STUDY TEXT
*** Begin section ***

Arts & Culture

Prescribing art in medicine

4 min read

Wintersession course studies compassion and suffering through lenses of dance, music, and science

The group of students and doctors hovered around “Pieta,” the sculpture of Mary cradling a dying Jesus, as if they had a real patient. With eyes to the injuries and to the comforting arms, they debated whether the cloth in Mary’s hands was for wiping her own tears or cleaning his bloodied body.

“I initially didn’t even want to look at this sculpture because it was so jarring,” said Lisa Wong from the back of the crowd gathered on the fourth floor of the Harvard Art Museums to look at the Austrian sculpture. “(But) our initial human instinct of revulsion has to be overcome before we are able to truly see, then care for the patient.”

Such was the powerful beginning to the Wintersession course “Creativity, Medicine and the Arts,” an afternoon of workshops led by Wong, a pediatrician and co-director of the Arts and Humanities Initiative at Harvard Medical School (HMS). Attended by a cross-section of undergraduates as well as students from HMS, the Graduate School of Education, Harvard Law School, and Harvard Business School, participants were invited to rethink the idea that studying of the sciences requires giving up the arts.

*** End section ***

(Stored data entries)
*** Begin section ***

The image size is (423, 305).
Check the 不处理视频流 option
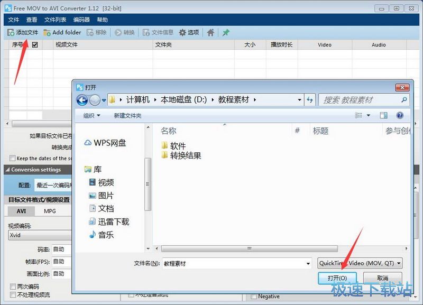pos(13,295)
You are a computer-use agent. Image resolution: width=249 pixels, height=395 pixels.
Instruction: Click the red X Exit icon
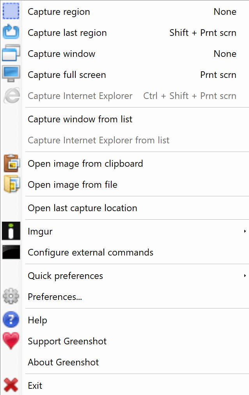[x=11, y=385]
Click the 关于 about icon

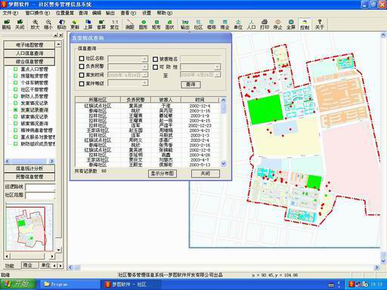point(319,24)
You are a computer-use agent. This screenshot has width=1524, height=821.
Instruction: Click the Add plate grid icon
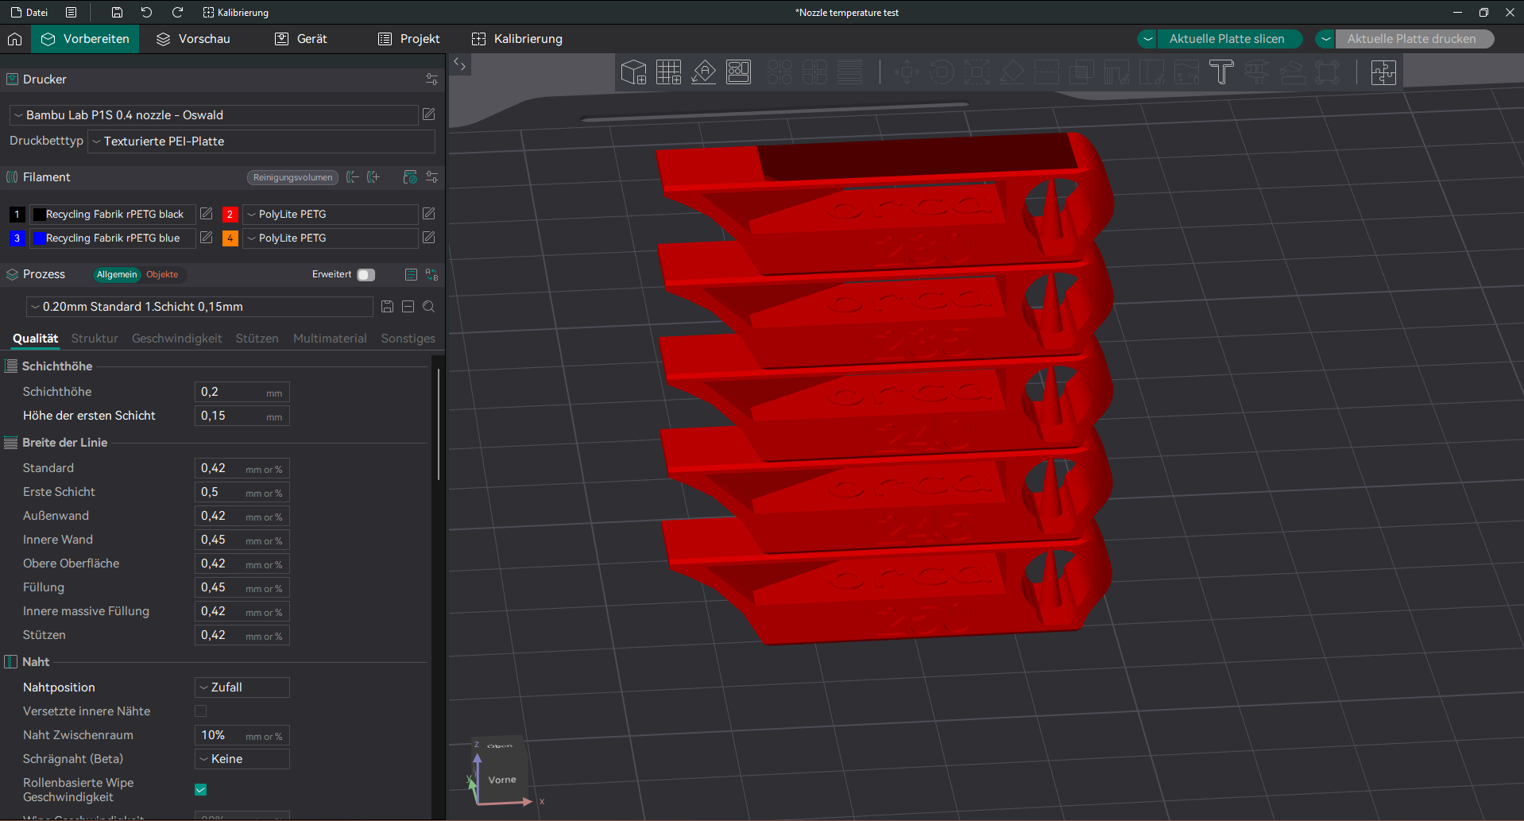668,72
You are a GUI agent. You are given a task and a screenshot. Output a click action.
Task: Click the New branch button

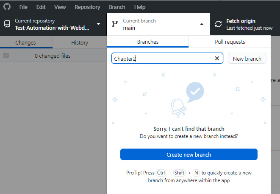pos(247,58)
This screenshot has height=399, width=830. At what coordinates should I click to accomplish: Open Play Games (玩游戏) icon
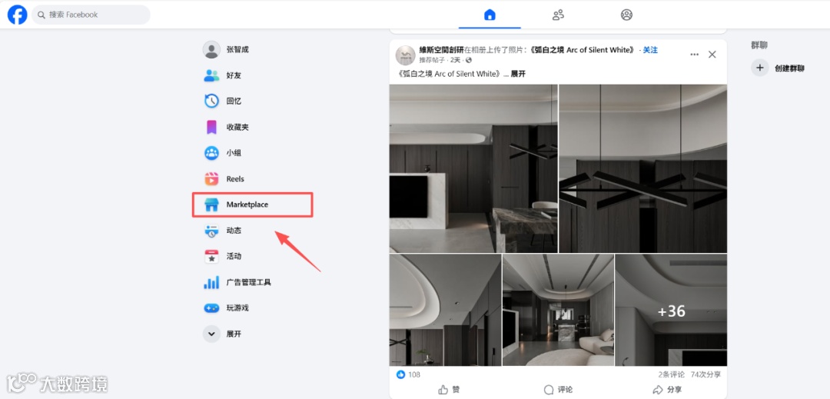click(211, 308)
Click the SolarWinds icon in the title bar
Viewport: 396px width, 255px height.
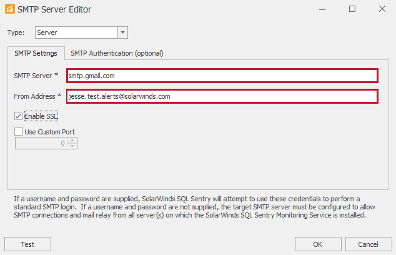[9, 9]
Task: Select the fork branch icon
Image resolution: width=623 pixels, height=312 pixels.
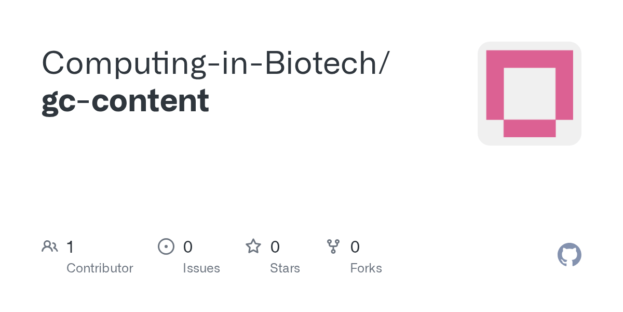Action: (333, 246)
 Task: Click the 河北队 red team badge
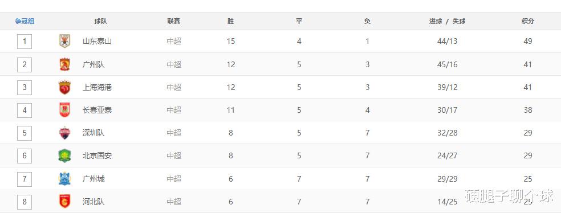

*** End section ***

TASK DESCRIPTION
Output the part of the art-in-medicine article that begins with the words "Wintersession course studies" and ends with "his bloodied body.", copied word for word.

COMPLETED TASK
Wintersession course studies compassion and suffering through lenses of dance, music, and science

The group of students and doctors hovered around “Pieta,” the sculpture of Mary cradling a dying Jesus, as if they had a real patient. With eyes to the injuries and to the comforting arms, they debated whether the cloth in Mary’s hands was for wiping her own tears or cleaning his bloodied body.